Cheguei em março de 2011, há sete anos e meio. Aqui o povo me acolheu com muito carinho. É um povo aberto, generoso e simples, não é formal. Mesmo em casas muito pobres e simples, as pessoas convidam para um café e se mostram de bom coração. Ao longo desses anos, pude conhecer o jeito baiano de ser. São pessoas mais calmas, muito tranquilas. Cheguei à conclusão de que não conseguirei mudá-las, principalmente na questão dos horários. Eles sabem que sou rigoroso e riem comigo da minha pontualidade. Na medida em que fui conhecendo, fui vendo o drama dessa cidade, de praticamente 3 milhões de habitantes, com periferia muito populosa e muito pobre. Além da pobreza se vê muito de perto a miséria, porque a cidade não tem indústrias. Vive de serviços, especialmente do turismo. Com essa crise do Brasil, há vários anos, muitos restaurantes e hotéis foram fechando e muita gente ficou desempregada, sem outras perspectivas de trabalho. Então a gente nota que a miséria e a pobreza cresceram muito e isso é muito preocupante.

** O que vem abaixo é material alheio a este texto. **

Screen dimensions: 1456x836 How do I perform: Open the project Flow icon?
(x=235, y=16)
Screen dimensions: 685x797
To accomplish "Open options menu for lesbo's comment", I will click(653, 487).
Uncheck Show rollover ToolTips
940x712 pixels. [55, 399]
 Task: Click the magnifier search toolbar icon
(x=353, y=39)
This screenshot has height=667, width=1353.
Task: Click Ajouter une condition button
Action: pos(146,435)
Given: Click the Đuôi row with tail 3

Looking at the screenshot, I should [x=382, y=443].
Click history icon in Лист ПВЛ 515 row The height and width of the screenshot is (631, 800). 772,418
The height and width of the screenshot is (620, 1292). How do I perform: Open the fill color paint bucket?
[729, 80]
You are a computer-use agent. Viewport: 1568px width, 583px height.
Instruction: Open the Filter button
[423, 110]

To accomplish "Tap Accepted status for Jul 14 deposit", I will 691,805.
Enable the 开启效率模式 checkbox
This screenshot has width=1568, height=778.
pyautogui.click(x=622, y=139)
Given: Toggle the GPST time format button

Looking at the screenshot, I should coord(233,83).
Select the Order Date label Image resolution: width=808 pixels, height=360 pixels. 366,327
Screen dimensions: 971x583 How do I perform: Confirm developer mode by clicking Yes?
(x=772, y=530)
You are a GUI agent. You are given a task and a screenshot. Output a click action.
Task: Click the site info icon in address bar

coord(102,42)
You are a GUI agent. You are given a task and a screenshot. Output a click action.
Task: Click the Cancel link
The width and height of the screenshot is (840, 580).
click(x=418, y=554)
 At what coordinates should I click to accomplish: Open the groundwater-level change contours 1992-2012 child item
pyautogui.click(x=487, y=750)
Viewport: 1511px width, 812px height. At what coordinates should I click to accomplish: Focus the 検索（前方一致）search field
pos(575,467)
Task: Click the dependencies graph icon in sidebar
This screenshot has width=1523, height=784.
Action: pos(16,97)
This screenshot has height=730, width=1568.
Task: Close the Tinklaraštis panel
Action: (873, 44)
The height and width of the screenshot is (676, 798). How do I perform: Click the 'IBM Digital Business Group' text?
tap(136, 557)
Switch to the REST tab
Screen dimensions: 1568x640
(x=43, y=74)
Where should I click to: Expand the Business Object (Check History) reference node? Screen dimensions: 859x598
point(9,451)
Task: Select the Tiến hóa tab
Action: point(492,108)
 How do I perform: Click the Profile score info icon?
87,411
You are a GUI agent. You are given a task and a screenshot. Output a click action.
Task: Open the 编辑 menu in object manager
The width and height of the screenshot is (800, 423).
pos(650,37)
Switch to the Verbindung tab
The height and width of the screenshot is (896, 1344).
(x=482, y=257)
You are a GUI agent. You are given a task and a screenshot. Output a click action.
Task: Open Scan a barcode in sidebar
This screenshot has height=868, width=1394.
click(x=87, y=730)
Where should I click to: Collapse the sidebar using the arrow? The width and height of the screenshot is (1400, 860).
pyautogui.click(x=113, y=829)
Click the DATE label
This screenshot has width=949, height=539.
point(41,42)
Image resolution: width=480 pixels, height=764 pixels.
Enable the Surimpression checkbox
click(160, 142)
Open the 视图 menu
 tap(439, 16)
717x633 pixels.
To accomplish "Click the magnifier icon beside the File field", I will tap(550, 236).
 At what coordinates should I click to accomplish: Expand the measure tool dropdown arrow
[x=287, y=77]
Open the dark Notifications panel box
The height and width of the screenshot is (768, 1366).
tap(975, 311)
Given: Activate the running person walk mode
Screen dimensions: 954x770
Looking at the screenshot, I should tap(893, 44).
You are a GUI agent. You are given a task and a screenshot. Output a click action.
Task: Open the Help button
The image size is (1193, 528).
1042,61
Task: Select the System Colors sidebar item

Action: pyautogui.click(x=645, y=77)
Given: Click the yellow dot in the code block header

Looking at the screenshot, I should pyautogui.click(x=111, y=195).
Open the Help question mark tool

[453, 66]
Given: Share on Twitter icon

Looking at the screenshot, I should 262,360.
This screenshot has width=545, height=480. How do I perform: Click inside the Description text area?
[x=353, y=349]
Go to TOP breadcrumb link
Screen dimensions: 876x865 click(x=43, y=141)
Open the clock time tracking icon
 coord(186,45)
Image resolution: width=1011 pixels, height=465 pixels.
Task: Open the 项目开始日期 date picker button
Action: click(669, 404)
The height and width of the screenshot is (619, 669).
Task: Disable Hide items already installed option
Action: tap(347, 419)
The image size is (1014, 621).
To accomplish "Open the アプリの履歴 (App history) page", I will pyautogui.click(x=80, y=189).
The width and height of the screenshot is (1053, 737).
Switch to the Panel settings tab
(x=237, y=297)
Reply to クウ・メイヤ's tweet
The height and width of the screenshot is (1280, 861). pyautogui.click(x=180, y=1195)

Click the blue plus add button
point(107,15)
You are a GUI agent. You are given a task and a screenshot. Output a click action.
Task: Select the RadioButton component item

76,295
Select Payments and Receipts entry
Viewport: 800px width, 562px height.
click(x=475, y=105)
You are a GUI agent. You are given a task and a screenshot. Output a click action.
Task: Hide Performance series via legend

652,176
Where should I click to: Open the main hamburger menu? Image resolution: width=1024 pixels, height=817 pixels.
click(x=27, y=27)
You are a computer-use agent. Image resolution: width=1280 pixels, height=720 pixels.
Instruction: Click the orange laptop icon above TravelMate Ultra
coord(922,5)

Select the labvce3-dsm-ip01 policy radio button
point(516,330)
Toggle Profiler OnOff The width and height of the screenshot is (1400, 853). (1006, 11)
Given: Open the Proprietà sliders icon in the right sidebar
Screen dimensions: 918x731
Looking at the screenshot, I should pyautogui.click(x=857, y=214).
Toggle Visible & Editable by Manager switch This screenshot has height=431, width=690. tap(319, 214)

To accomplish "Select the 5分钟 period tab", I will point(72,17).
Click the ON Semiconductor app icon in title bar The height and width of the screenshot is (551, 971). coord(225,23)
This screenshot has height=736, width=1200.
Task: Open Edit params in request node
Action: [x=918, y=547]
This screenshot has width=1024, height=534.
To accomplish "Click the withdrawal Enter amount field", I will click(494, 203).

Por outro lado, cresce a economia informal, mas gera insegurança. Esse é outro problema, a insegurança. Em muitos lugares, na periferia, não se pode fazer nada à noite pelo medo que as pessoas têm de sair de casa, de voltar muito tarde para casa. Vai limitando o tempo para a gente encontrar as pessoas. Mesmo assim o povo concentra sua alegria e humor. Do ponto de vista religioso, aqui é uma cidade que tem muitas religiões. O católico, de modo geral, participa, reza, canta, tudo normal como em Santa Catarina e em qualquer outro Estado.

Existe diferença na fé entre uma região do país e outra?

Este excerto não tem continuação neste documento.